Two lines mark the range in the entries below: the one holding "Task: Click the help question mark icon" and the one holding "Click the green Sucesso legend icon". Set down those two and all lines between them, exactly.
##### Available data
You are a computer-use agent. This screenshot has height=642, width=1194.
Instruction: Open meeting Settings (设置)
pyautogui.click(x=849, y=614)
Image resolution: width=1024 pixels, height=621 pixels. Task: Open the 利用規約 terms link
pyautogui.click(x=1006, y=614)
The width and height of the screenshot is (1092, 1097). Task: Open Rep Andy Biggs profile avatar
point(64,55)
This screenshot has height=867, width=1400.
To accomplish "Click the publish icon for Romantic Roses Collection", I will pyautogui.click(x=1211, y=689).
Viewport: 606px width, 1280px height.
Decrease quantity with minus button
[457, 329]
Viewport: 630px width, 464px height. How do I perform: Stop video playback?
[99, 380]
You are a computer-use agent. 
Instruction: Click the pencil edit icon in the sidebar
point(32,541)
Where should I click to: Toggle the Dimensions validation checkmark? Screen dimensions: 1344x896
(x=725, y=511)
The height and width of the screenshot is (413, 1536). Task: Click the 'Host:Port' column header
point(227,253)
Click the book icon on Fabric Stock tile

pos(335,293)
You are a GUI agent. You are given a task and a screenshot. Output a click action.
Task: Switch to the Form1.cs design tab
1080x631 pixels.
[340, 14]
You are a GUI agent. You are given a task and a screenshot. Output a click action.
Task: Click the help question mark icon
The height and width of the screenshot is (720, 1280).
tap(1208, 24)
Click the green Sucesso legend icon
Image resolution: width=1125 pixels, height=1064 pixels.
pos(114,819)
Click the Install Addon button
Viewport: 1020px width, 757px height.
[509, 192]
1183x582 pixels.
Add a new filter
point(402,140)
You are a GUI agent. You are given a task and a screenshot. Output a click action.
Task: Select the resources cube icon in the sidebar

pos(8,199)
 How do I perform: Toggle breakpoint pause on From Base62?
##########
§ Completed exercise:
Task: Click the help question mark icon
The height and width of the screenshot is (720, 1280).
tap(1208, 24)
Click the green Sucesso legend icon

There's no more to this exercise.